The myKive service will allow people to push or pull records and information from email accounts, blogs, facebook pages, twitter feeds, local computers, or other sources that are connected to the internet.  These records will be saved to a redundant, cloud-based server in a standardized, preservable, format.  Regular integrity checks will be run against duplicate copies and the checksums generated at time of file upload.  Content will be stored with sufficient technical and structural metadata to permit its long-term preservation.

For people who subscribe to the service, any records in their account will remain wholly under their control and subject to a strict privacy policy and controls

Configuring connections to exisiting data sources such as email accounts, desktops, and social meda feeds,  and (optionally) defining filters to determing the nature of the content pushed or pulled into the subscriber’s myKive account, the ‘basic’ service would allow people to know that  information important to them is secure, and make it searchable in a unified, faceted online portal.

The service seeks to assist people in controlling their personal digital legacy, providing them an opportunity to preserve it permanently if they or their descendents so choose.  It is based, in part, on ideas articulated by David Bearman in the early 1990s, but never put into effect, and would be an implementation of the type of tool called for by Evan Carroll.

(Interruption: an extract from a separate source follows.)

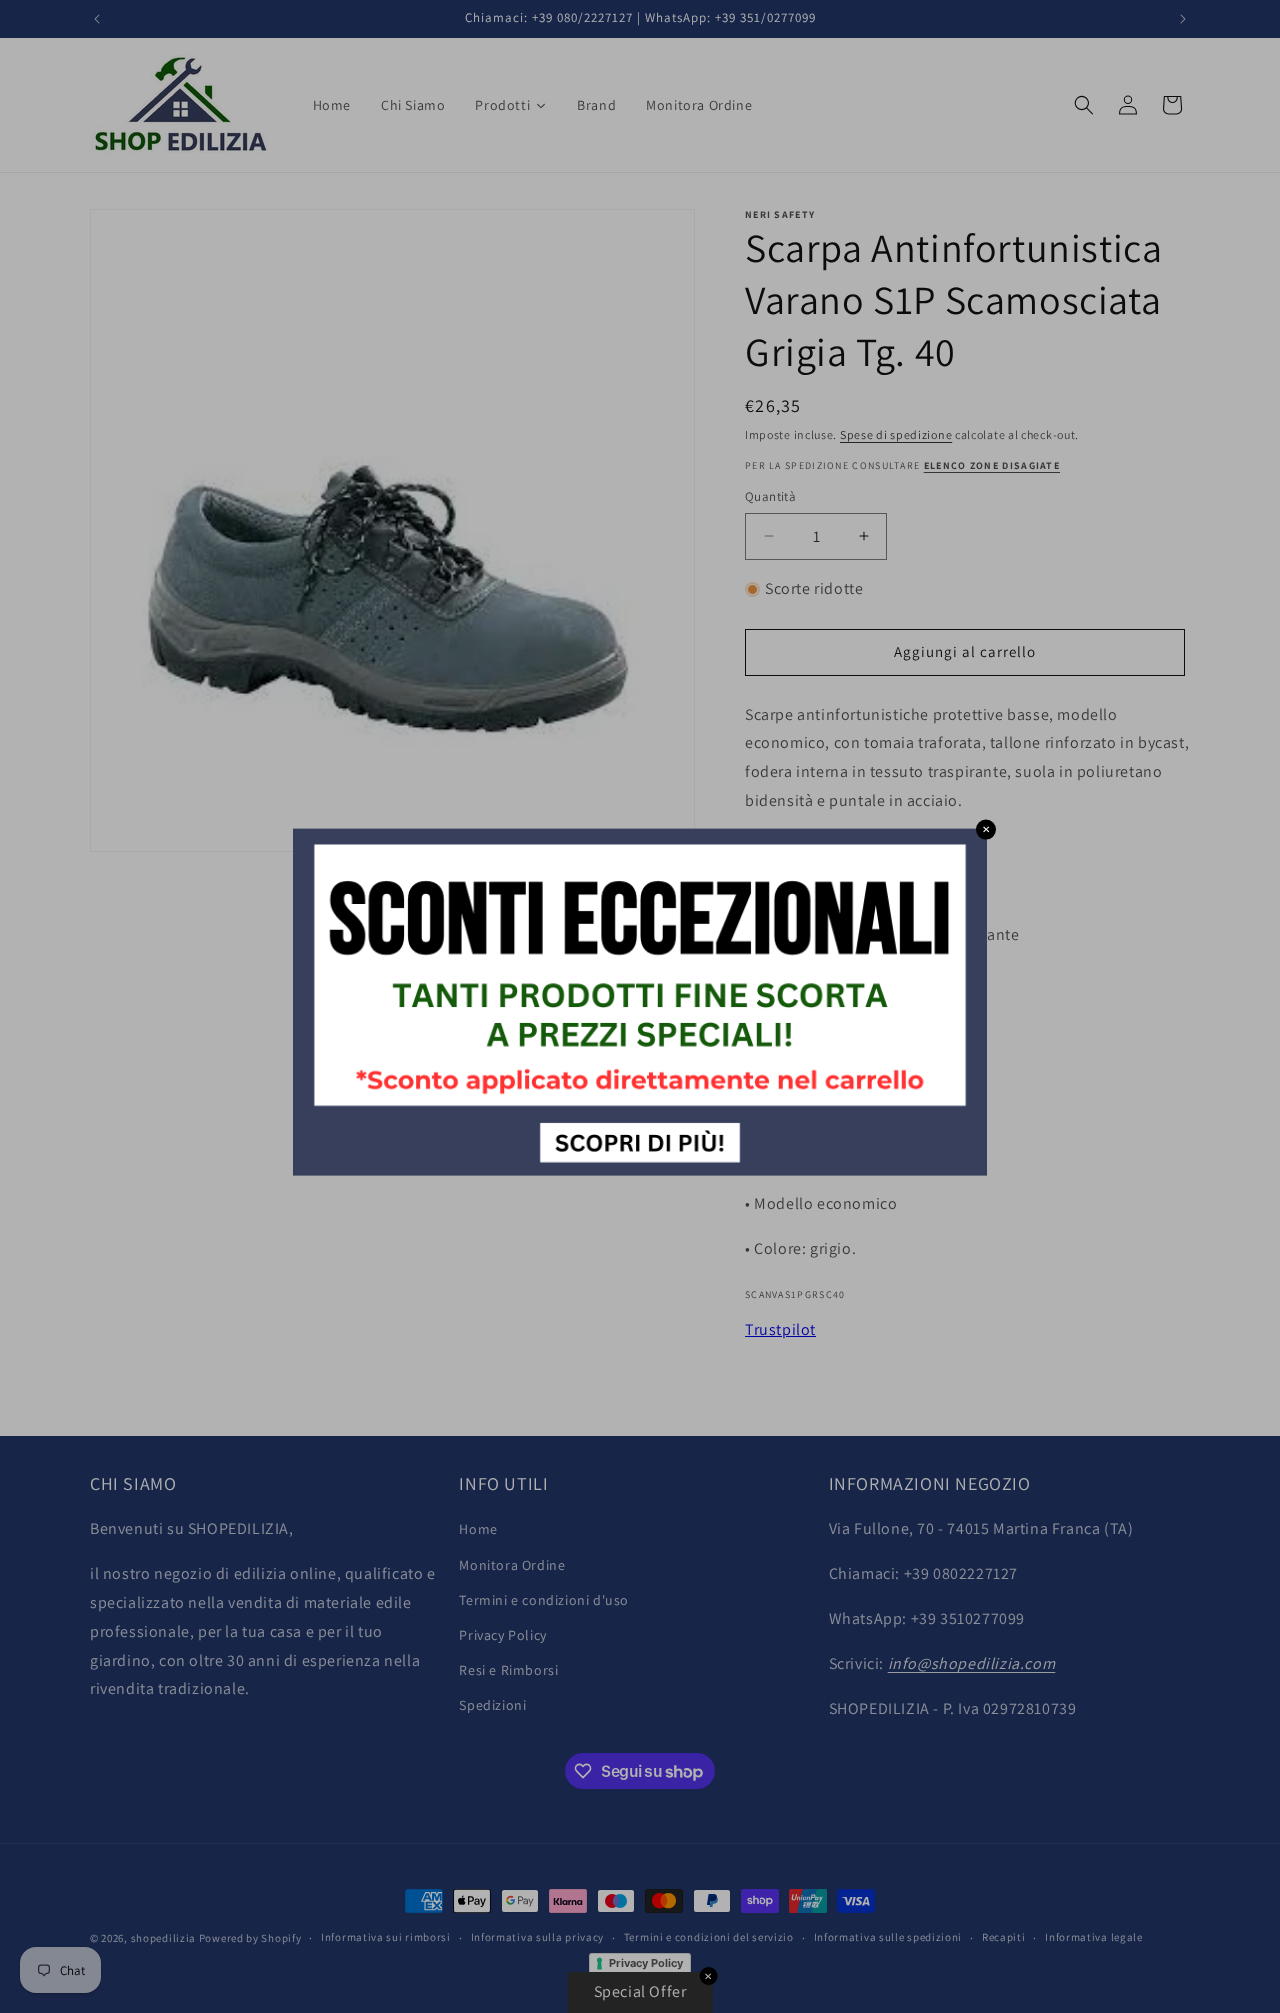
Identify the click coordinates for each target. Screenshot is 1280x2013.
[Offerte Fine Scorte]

Technically, the service would be:

  • based on very common web standards (PHP, AJAX, REST, JSON)
  • an example of a “lifestreaming” application
  • priced competitively vis-à-vis commercial backup services
  • complaint with digital preservation standards
  • a trusted part of academic community
  • support other digital preservation initiatives (e.g. data stewardship).
  • a complement to institutional repositories and other resources such as DuraSpace

While there is lot to address in a project like this,we are currently conducting technical feasibility tests, as part of a pilot project funded by the University of Illinois Library Innovation Fund.